START MATERIAL TO PROCESS
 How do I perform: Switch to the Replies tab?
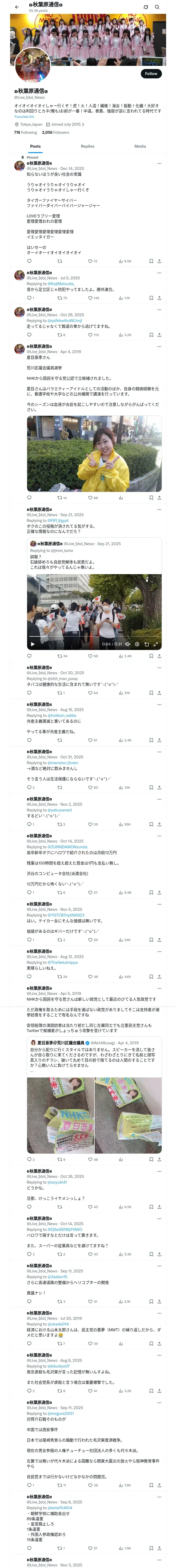pos(87,146)

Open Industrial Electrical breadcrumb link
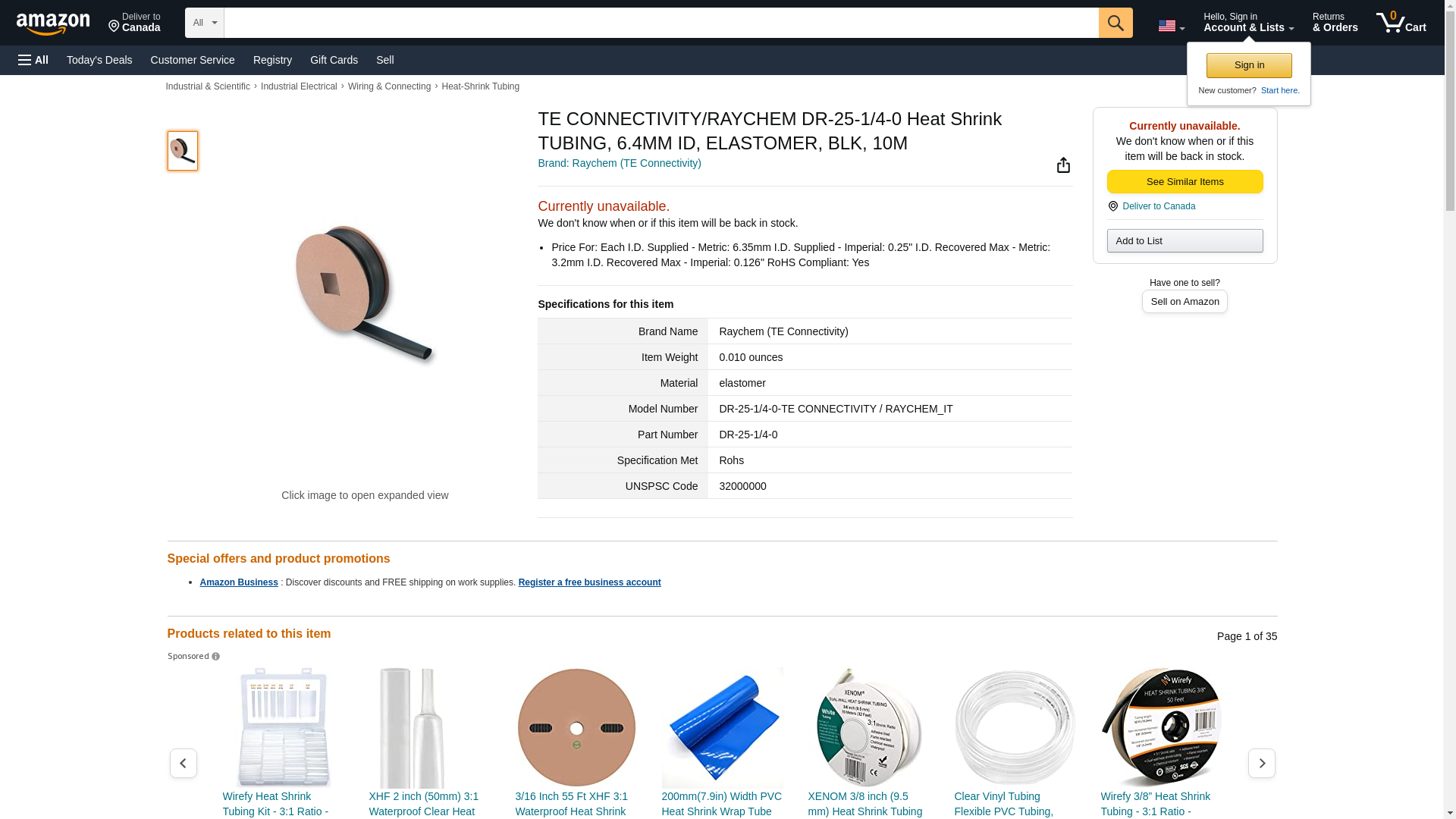click(x=299, y=86)
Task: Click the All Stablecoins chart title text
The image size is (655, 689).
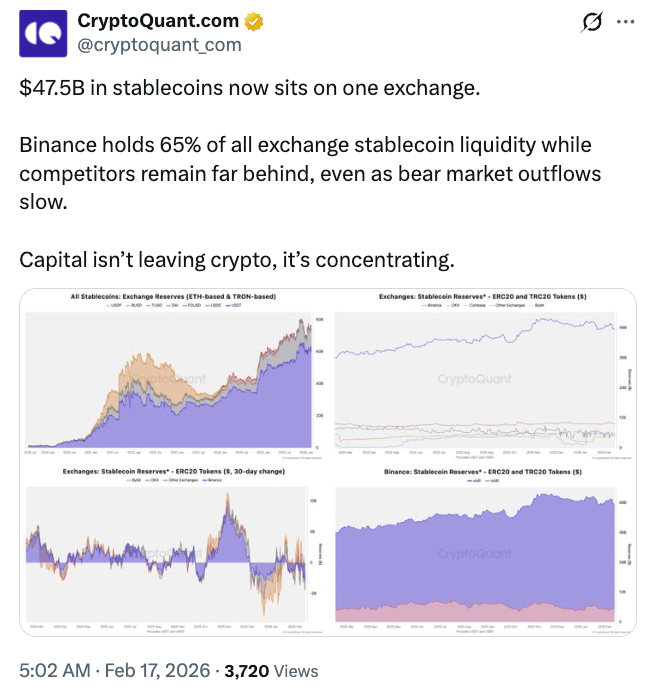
END MATERIAL TO PROCESS
The listing is to be reproduced in full and exactly, except that its pictures are to be dropped.

RESPONSE FOR THIS EXERCISE →
 How do I perform: Switch to the Replies tab?
pos(87,146)

Open Industrial Electrical breadcrumb link
click(x=299, y=86)
Task: Click the All Stablecoins chart title text
The image size is (655, 689).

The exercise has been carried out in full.